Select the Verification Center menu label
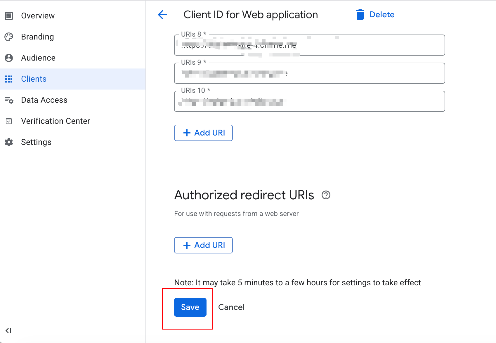Screen dimensions: 496x343 (56, 121)
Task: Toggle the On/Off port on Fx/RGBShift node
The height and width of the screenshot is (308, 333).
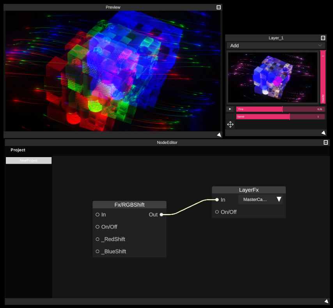Action: [97, 227]
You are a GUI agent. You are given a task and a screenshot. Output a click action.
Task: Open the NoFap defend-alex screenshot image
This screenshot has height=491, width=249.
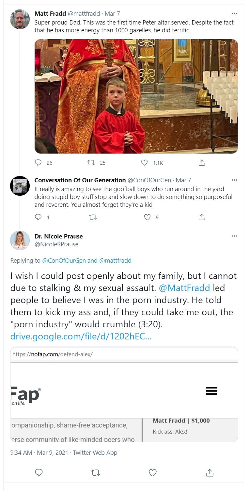(124, 394)
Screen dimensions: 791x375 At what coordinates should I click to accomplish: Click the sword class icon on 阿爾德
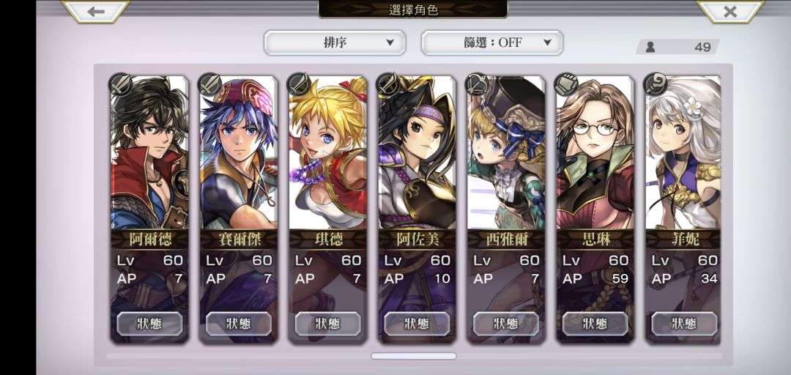(121, 84)
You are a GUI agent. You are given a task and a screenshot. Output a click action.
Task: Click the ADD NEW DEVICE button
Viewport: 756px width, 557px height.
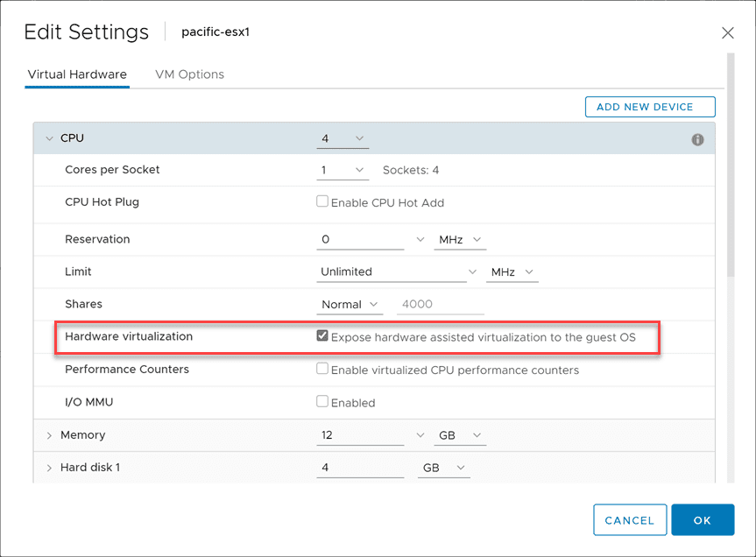649,106
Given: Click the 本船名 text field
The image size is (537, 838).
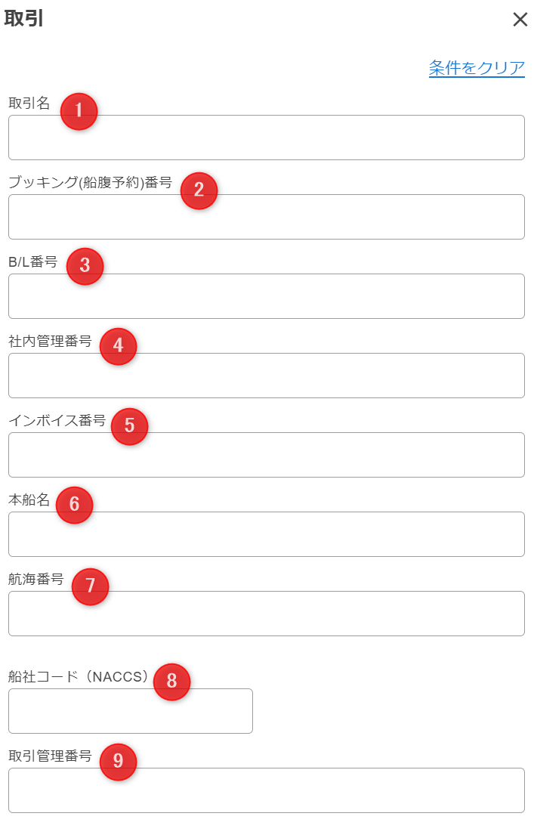Looking at the screenshot, I should 266,534.
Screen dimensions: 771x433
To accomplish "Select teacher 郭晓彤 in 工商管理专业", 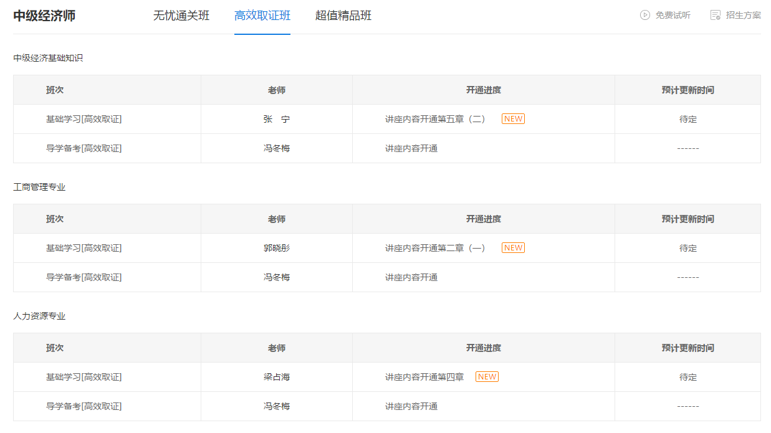I will (x=277, y=247).
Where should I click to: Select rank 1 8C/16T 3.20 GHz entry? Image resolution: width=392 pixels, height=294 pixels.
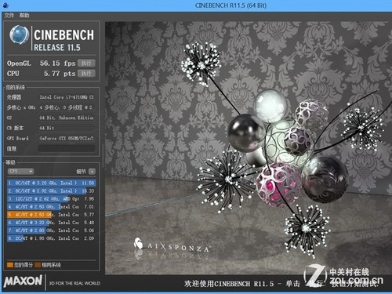point(52,183)
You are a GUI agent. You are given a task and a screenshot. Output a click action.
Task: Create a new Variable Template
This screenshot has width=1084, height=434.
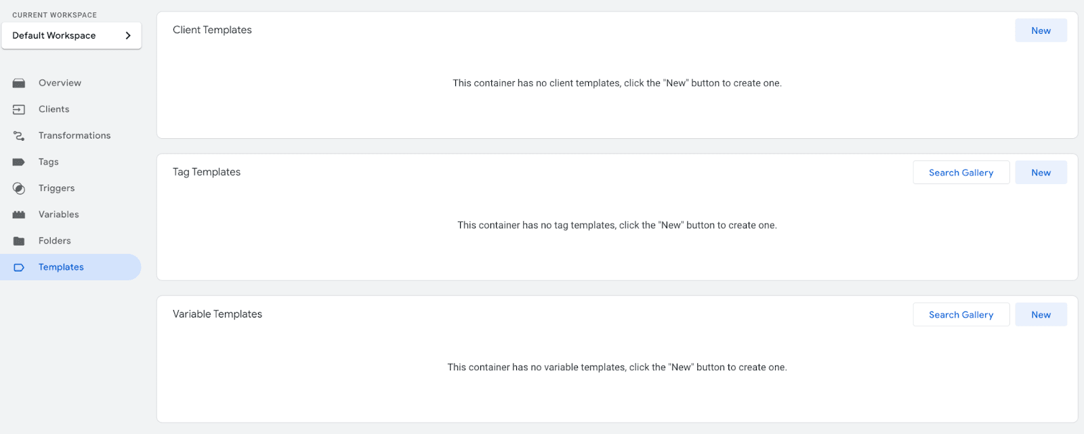1041,314
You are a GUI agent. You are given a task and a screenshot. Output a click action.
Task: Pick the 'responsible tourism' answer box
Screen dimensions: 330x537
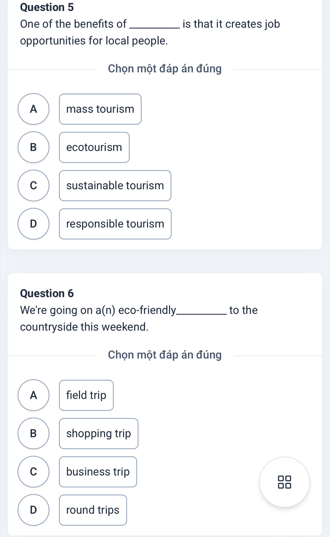pos(115,224)
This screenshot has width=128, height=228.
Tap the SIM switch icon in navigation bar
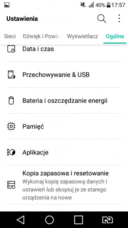pyautogui.click(x=108, y=220)
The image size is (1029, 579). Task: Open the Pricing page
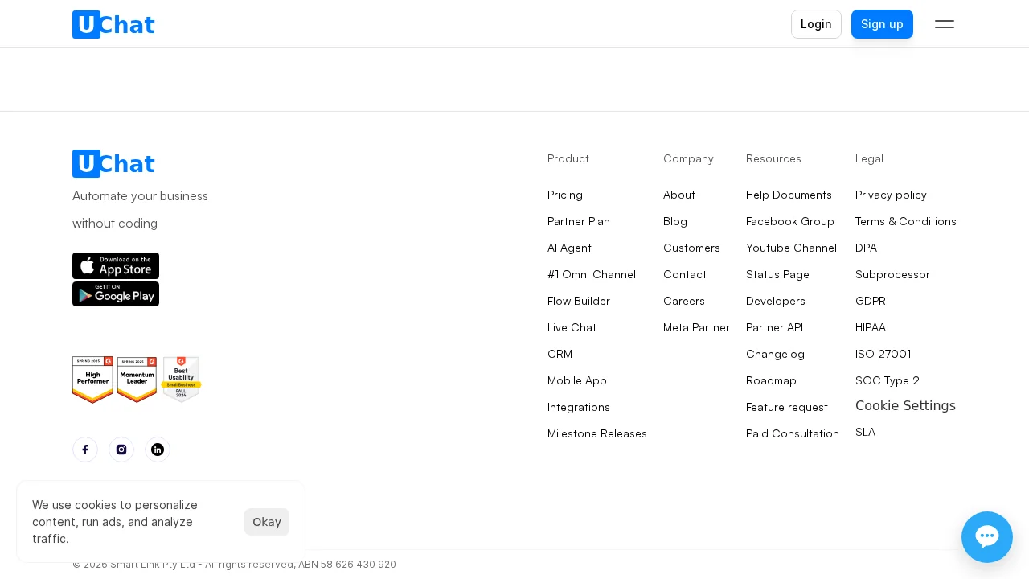[565, 195]
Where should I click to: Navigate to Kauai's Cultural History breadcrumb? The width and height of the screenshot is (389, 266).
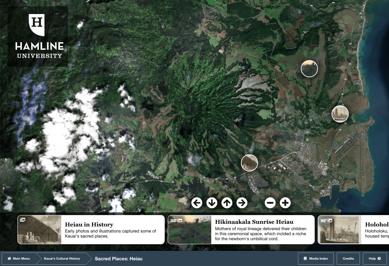62,259
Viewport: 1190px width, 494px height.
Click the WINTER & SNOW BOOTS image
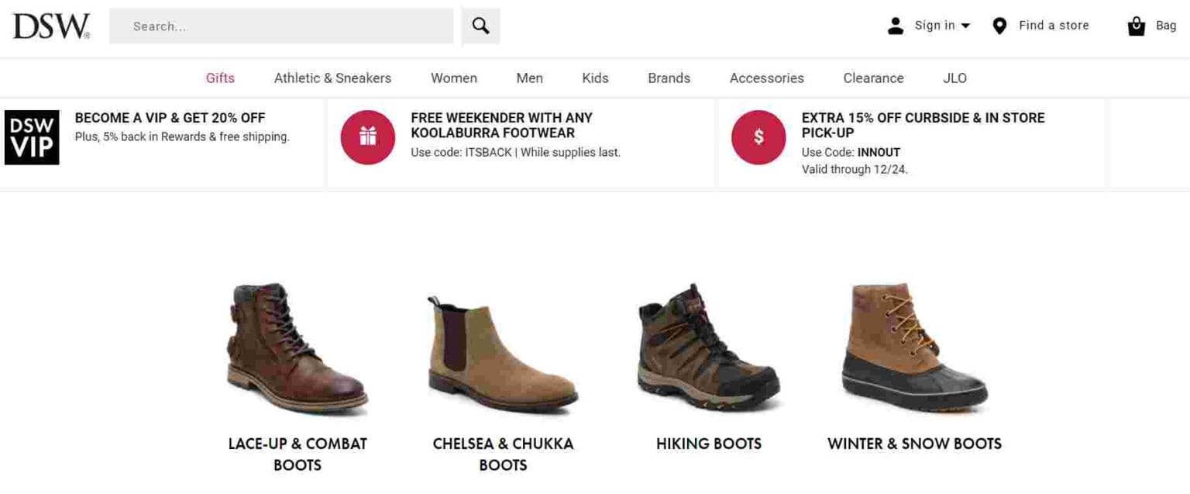pos(913,349)
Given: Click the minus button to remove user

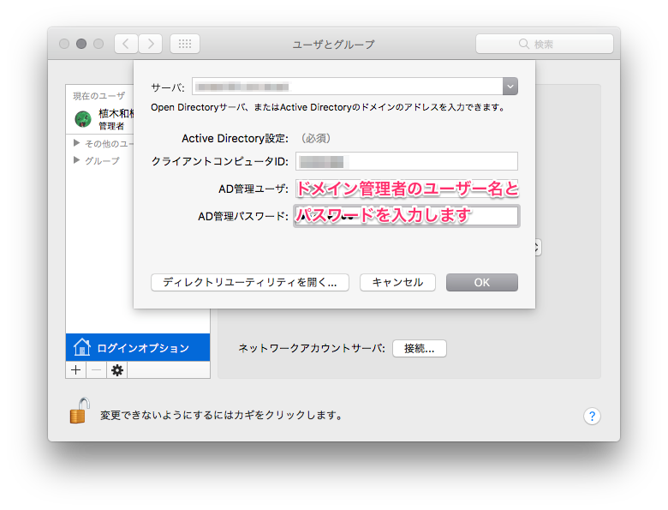Looking at the screenshot, I should point(96,369).
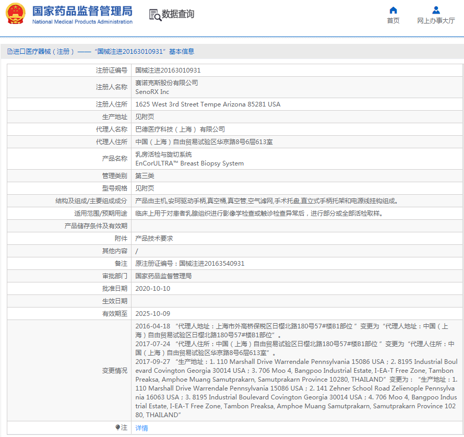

= = = = =

> [Work order]: When copying from the data above, print only the lines from the line containing "This screenshot has height=491, width=249." to the line containing "Screen dimensions: 771x433", exactly, and leave the pictures out.

> [Written answer]:
This screenshot has height=491, width=249.
(124, 394)
Screen dimensions: 791x375 At what coordinates should I click to accomplish: Click the sword class icon on 阿爾德
(121, 84)
You are a GUI agent. You are given a task and a screenshot. Output a click action.
Task: Click the ADD NEW DEVICE button
Viewport: 756px width, 557px height.
649,106
Given: Click the 本船名 text field
The image size is (537, 838).
Looking at the screenshot, I should 266,534.
Screen dimensions: 771x433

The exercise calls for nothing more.